Como parte das comemorações ao centenário do escritor e dramaturgo francês, a Folha realizou anteontem o debate "A Atualidade de Antonin Artaud".
Integraram a mesa debatedora o diretor teatral José Celso Martinez Corrêa, os escritores Silviano Santiago e Cláudio Willer e o historiador Nicolau Sevcenko. A mediação foi do crítico teatral da Folha, Nelson de Sá.
Sevcenko abordou as viagens de Artaud e seu "Teatro da Crueldade".
"Visitando o México, Artaud abalou-se com os rituais indígenas. Em seu trabalho existe uma síntese de experiências extra-européias que ele viveu com intensidade", disse.
Ritual primitivo
Sobre o "Teatro da Crueldade", Sevcenko afirmou que inicialmente é dada uma conotação sádica ao termo crueldade.
"Mas Artaud revertia o sentido para o tipo de ritual primitivo. Tratava-se da crueldade intrínseca do ser humano. O homem vive com domínio da necessidade."
O escritor Silvino Santiago falou sobre a atualidade de Artaud: "No prefácio de 'O Teatro e Seu Duplo', Artaud trata de uma questão política que não pode ser confundida com ideológica. Ele menciona a fome, que era uma questão política da Europa de meados dos anos 30, mas que ainda é atual".
Essa crise na Europa o fez buscar a viagem, "a aventura, o sonho" no México, segundo Santiago.
"A aventura para Artaud é deixar o corpo à deriva, é a liberação para o corpo se nutrir de novas experiências e realizar obras", disse.
O diretor teatral José Celso Martinez Corrêa abordou no debate sua montagem de "Para Acabar com o Juízo de Deus", que apresentará hoje, no Masp (leia texto acima).
"Estou em pleno processo de ensaio com as informações que ouço aqui", disse.
Ele também falou sobre o "Teatro da Crueldade". "Artaud dizia que, para existir, é fácil, é só deixar que vem. Para viver é necessário ter crueldade. Crueldade é algo mais, que faz não esperar de Deus que venha", disse.
Segundo Zé Celso, no teatro esse exercício da crueldade é possível.
"Artaud acreditava que não existia morte. Morte é superável. Para ele, existia apenas a voz que fala, que abre espaços, e o cu que caga o que serviu de alimento. Ele morreu de câncer no ânus."
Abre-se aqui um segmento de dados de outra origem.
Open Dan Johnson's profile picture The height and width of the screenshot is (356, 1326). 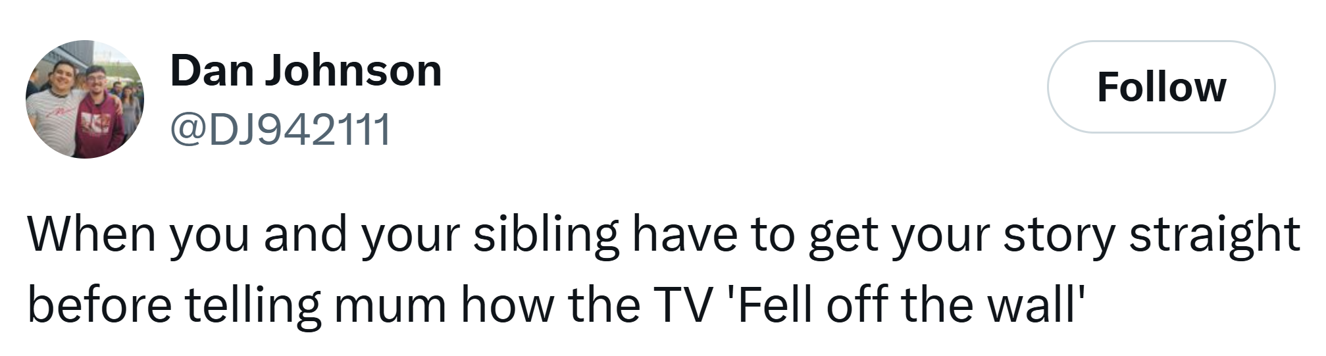coord(84,99)
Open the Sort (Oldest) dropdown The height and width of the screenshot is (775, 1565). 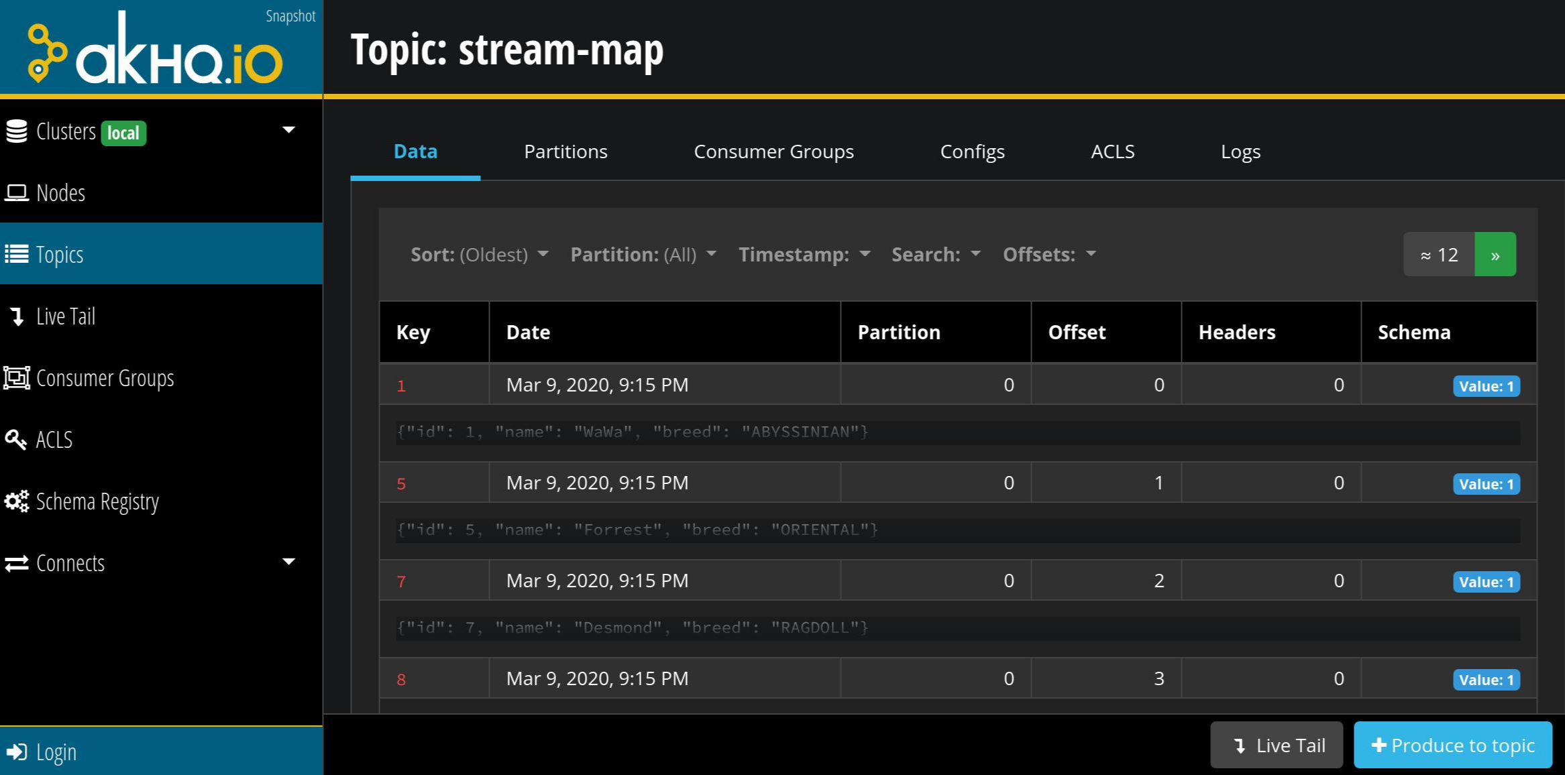click(480, 255)
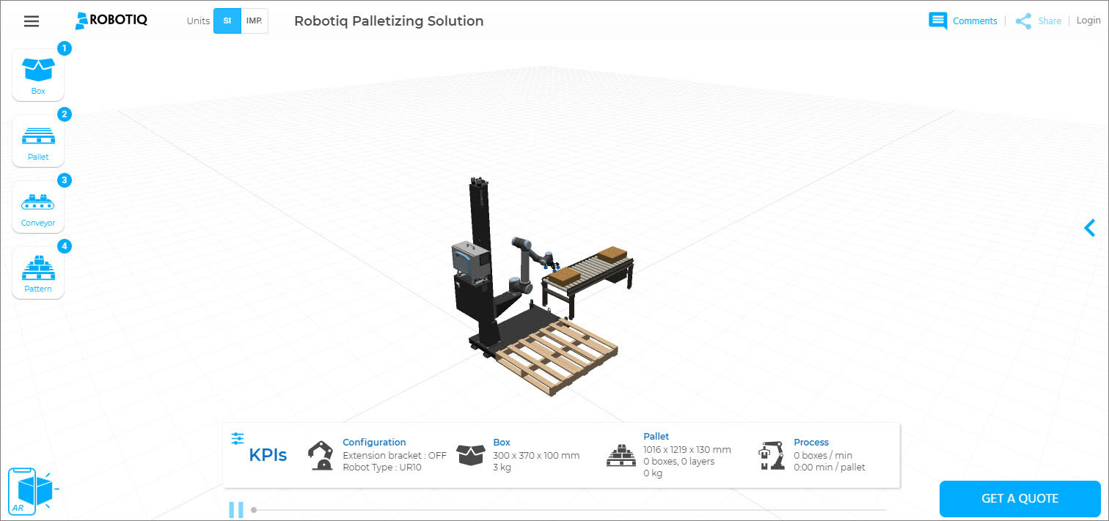Click the Pallet KPI heading
Image resolution: width=1109 pixels, height=521 pixels.
tap(656, 436)
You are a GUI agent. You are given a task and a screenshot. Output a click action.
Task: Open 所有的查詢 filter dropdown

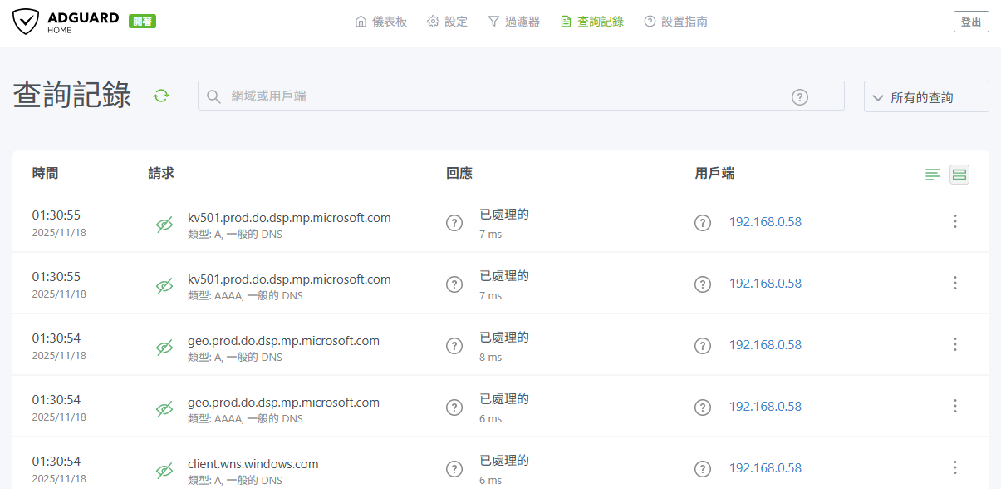(x=926, y=97)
Silvino explicou que, para Artaud, "enquanto não assassina, não nasce. Enquanto não expele, não nasce. Precisa expelir o que te alimenta para continuar a viver".
O escritor Cláudio Willer falou sobre a linguagem em Artaud.
"Antonin Artaud buscava a linguagem mais concreta para falar da linguagem psicológica. É possível traçar um paralelo entre a linguagem de Artaud e a linguagem gnóstica", disse.
Segundo Willer, para Artaud, toda verdadeira linguagem é ininteligível.
Em "Para Acabar com o Julgamento de Deus", Artaud diz: "Onde cheira merda cheira ser. É Deus um ser? Se for, chama merda".
Willer falou também sobre o teatro de Artaud. "Seu teatro era como um ritual", disse.
"A loucura de Artaud consiste em ser personagem de si mesmo. Ele praticou seus textos na vida real."
Segundo Silvino, Antonin Artaud foi contrário à hierarquização do texto. "A mise-en-scène na França de sua época era subordinada ao texto. Ele se revolta contra o teatro que faz apenas a ilustração do texto. O teatro dele era mais que isso, era texto, ação, imagem, representação."
Silvino afirmou que o ator era correspondente a um hieróglifo (ideograma figurativo) para Artaud -o ator concentrava vários significados e funções.
Willer ressaltou que isso não significa que o teatro de Artaud não exigisse um elevado nível de rigor textual. "O texto é essencial no teatro de Artaud."